Prove by contradiction: $(b_n)$ converges and $b_n \to a$.
Here is my attempt. Please let me know if this is a viable proof, and how I can improve upon it.
Proof:
Suppose $(b_n)$ does not converge to $a$.
Then, $\exists \epsilon _b \gt 0$ $ \forall M \in \mathbb N$ such that $\forall n \ge M, |b_n-a| \ge \epsilon _b$
and $\forall \epsilon \gt 0, \exists N_1, N_2 \in \mathbb N$ such that $\forall n \ge N_1, |c_n-a| \lt \epsilon$ and $\forall n \ge N_2, |a_n-a| \lt \epsilon$.
Let $N=max(N_1,N_2)$.
Letting $M=N$, we get:
$\exists \epsilon _b \gt 0$ such that $\forall n \ge N$, $|b_n-a| \ge \epsilon _b, |c_n-a| \lt \epsilon _b, |a_n-a| \lt \epsilon _b$.
Thus:
$a-\epsilon _b \lt a_n $
$a-\epsilon _b \gt c_n$
$a-\epsilon _b \ge b_n$ or $a+\epsilon _b \le b_n$
As a result, $\exists \epsilon _b \gt 0$ such that $\forall n \ge N, b_n \le a-\epsilon _b \lt a_n$ or $c_n \lt a + \epsilon _b \le b_n$, contradicting the fact that $a_n \le b_n \le c_n$. Therefore, $b_n$ must converge to $a$.
Best Answer
I think that your initiating implication is invalid:
A non-converging sequence $b_n$ might well have infinite points arbitrarily close to $a$ (without converging to it).

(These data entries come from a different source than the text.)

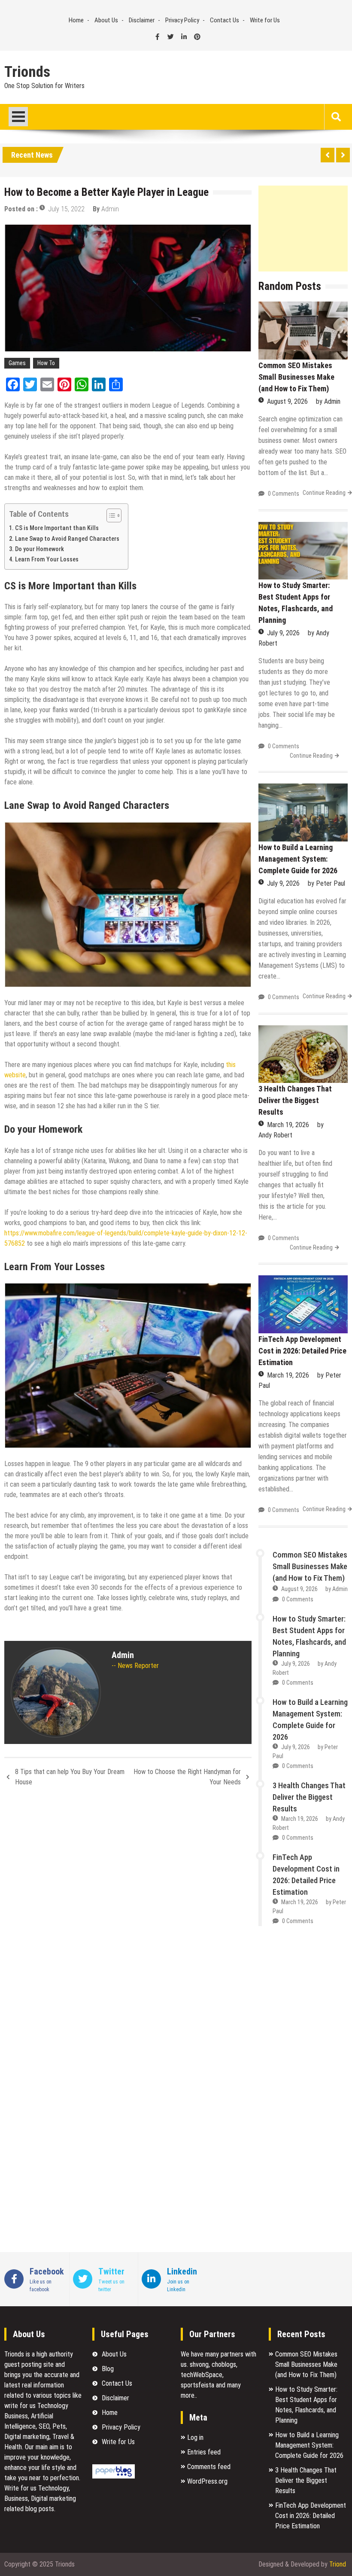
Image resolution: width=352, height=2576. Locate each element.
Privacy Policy (182, 20)
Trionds (27, 72)
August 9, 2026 (287, 401)
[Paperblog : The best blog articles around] (113, 2476)
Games (17, 363)
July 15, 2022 (66, 209)
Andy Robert (275, 1135)
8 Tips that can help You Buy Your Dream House (69, 1777)
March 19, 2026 (288, 1125)
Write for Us (265, 20)
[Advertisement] (303, 228)
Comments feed (209, 2467)
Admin (110, 209)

Proof: Since $a_n \leq b_n \leq c_n$ then $0\leq b_n-a_n\leq c_n-a_n$, thus $|b_n-a_n|\leq c_n-a_n$.
Combining the above with the fact that $\lim(c_n-a_n)=a-a=0$ we get: $\lim(b_n-a_n)=0$.
Now we can write the terms of $(b_n)$ as the sum of the terms of two converging sequences: $b_n=(b_n-a_n)+a_n$, so we have: $$ \lim b_n=\lim\big((b_n-a_n)+a_n \big)=\lim(b_n-a_n)+\lim a_n=0+a=a $$